Los delitos callejeros, entonces, son muy complejos. Y cuando digo “complejo” no estoy apelando a un clisé para gambetear la discusión, sino para decir que estos delitos protagonizados por los jóvenes varones de estos mismos barrios son vividos de muy distintas maneras. Que hay que leer los delitos al lado de la desigualdad social, pero también al lado de la fragmentación social, de la presión que ejerce el mercado sobre estos jóvenes para que asocien sus estilos de vida a determinadas capacidades de consumo, al lado de la estigmatización social o las humillaciones de las que son objeto o de la adscripción de los jóvenes a determinados grupos de pares.
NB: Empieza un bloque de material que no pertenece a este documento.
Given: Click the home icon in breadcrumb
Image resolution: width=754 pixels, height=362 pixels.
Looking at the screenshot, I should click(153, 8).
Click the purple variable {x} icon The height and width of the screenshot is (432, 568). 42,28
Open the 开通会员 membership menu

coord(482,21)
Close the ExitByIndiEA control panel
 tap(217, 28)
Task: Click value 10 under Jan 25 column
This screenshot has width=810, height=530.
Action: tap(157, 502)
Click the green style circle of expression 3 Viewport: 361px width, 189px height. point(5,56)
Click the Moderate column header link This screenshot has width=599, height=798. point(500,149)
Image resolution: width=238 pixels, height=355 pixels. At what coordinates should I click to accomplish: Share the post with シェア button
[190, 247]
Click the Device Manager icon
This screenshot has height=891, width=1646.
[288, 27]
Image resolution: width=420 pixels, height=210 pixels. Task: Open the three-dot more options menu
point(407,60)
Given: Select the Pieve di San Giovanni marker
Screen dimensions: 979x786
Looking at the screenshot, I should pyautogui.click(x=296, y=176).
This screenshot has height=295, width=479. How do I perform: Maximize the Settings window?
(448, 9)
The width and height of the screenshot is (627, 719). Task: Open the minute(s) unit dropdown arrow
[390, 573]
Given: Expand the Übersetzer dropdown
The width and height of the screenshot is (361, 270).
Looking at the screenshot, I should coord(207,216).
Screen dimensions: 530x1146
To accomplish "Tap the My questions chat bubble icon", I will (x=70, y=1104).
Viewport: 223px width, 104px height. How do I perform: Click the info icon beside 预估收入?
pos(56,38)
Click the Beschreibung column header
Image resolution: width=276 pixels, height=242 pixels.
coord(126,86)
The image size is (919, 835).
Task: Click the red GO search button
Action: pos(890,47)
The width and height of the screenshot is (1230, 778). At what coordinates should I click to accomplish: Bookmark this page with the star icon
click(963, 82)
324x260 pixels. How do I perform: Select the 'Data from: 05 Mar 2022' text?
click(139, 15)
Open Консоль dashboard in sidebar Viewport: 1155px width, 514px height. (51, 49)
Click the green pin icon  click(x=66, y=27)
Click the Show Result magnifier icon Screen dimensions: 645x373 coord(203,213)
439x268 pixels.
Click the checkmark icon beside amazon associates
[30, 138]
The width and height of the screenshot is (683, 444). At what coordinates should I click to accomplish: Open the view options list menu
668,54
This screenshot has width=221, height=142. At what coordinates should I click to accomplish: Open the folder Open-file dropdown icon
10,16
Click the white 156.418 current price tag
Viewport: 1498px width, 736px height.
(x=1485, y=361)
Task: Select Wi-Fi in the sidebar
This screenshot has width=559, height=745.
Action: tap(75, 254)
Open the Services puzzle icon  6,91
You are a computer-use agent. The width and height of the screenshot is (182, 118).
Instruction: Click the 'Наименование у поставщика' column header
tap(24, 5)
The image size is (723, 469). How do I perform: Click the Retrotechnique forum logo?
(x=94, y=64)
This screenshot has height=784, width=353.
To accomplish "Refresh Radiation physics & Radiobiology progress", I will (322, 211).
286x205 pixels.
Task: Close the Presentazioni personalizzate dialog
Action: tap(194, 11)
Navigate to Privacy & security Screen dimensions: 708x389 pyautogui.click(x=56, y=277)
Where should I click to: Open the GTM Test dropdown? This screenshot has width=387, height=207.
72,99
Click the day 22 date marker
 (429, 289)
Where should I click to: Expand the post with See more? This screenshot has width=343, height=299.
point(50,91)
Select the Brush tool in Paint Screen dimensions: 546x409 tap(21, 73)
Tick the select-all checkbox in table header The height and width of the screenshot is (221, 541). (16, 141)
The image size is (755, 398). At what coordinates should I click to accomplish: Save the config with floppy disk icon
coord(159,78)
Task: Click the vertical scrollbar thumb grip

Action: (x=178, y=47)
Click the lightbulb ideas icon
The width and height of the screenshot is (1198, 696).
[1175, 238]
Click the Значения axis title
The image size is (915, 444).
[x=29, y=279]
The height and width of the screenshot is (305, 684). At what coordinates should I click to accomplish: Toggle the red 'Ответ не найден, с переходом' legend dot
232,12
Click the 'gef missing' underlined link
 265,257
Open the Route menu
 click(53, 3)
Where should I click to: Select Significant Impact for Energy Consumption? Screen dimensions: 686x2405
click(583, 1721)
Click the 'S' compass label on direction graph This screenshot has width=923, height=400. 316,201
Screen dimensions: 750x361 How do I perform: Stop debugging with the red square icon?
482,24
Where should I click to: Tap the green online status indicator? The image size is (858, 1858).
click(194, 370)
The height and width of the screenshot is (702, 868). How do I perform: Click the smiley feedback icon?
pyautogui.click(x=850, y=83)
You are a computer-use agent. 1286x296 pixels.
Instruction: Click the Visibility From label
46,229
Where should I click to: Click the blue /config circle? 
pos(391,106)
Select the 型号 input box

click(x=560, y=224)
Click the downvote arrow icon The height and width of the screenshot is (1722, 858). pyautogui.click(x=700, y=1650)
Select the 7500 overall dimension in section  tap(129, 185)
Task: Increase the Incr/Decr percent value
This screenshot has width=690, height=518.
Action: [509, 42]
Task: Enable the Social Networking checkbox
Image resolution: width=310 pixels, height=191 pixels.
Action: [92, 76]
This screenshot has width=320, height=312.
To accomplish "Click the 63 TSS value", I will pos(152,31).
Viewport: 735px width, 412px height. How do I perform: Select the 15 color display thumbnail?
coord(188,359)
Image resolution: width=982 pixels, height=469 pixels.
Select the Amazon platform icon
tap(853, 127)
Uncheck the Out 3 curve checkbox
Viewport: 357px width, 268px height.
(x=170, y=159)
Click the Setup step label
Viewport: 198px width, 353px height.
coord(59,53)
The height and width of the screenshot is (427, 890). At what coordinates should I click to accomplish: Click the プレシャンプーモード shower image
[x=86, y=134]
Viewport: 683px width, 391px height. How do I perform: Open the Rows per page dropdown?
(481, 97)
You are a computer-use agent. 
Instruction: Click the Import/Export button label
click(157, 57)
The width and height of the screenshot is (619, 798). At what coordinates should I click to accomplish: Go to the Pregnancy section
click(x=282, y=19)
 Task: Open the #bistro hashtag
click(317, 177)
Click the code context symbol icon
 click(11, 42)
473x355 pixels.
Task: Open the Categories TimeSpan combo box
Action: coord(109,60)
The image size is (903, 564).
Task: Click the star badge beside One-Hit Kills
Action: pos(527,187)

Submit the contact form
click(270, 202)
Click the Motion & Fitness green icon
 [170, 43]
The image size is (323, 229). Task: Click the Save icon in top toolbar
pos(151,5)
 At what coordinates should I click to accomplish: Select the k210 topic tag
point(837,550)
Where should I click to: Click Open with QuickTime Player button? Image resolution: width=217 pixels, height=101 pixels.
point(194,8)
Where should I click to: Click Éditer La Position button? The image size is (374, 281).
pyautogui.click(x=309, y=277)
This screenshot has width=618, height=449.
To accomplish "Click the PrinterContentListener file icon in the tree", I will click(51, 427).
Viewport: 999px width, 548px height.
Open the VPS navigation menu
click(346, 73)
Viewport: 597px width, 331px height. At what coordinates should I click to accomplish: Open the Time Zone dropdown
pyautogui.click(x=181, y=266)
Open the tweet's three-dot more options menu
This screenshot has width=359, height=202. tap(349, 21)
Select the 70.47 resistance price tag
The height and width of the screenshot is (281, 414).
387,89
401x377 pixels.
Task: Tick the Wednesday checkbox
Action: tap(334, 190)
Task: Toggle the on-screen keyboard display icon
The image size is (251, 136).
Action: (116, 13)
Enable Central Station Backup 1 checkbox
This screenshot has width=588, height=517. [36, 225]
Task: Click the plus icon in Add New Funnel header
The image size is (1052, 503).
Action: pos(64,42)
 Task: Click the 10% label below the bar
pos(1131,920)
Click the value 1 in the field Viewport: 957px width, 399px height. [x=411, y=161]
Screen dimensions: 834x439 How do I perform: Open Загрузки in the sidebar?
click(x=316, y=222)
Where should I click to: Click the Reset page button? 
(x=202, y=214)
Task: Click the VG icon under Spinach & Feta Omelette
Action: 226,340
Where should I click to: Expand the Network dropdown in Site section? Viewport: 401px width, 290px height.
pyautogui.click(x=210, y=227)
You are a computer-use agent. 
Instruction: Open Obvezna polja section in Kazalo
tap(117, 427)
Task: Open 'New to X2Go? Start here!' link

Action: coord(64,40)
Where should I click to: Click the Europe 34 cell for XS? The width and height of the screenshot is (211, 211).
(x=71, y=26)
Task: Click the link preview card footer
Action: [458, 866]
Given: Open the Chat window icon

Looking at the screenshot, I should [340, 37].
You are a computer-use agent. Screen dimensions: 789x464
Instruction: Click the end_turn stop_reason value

Pero sobre todo hay que leer los delitos callejeros y predatorios al lado del hostigamiento policial y el encarcelamiento masivo. Dicho en otras palabras: el problema es el delito, pero también las instituciones encargadas de controlar o perseguir ese delito. Las agencias que componen el sistema penal (la policía, los fiscales y jueces) forman parte del problema, recrean las condiciones para que se reproduzcan y se agraven. No estoy sugiriendo que la cárcel sea una “puerta giratoria” sino una manera de subirle el precio al delito. La cárcel no es una fábrica de delincuentes sino violencia. El sistema penal les permite a los jóvenes que pasan por primera vez por las unidades penitenciarias acumular el capital simbólico que después van a necesitar para moverse en esos barrios cada vez más violentos. Quiero decir, el sistema penal lejos de llevar tranquilidad a los barrios, le mete más presión, le agrega más violencia a la vida cotidiana.
En definitiva, el delito y la violencia agregada al delito tiene múltiples factores que el Estado no está pudiendo diagnosticar, agendar y abordar. Pero insisto: esto no solo es un problema de gestión o de incapacidad y falta de imaginación de los funcionarios sobregirados con la rosca política. Tampoco contamos con un Estado con la ductilidad o plasticidad para pensar multiagencialmente y poder atajar, contener y procesar el nivel de bolonqui que existe en los barrios populares. La realidad no se puede fetear. Hay falta de voluntad y mala voluntad, pero también hay un Estado que no funciona y una política tomada por la polarización política, incapaz para hacer los acuerdos que se necesitan para articular entre los distintos partidos, y las distintas agencias y poderes que compone un Estado para desarrollar políticas públicas de largo aliento.
*Docente e investigador de la Universidad Nacional de Quilmes. Profesor de sociología del delito en la Maestría en Criminología de la UNQ. Director del LESyC y la revista Cuestiones Criminales. Autor entre otros libros Vecinocracia: olfato social y linchamientos, Yuta: el verdugueo policial desde la perspectiva juvenil; Prudencialismo: el gobierno de la prevención y La vejez oculta.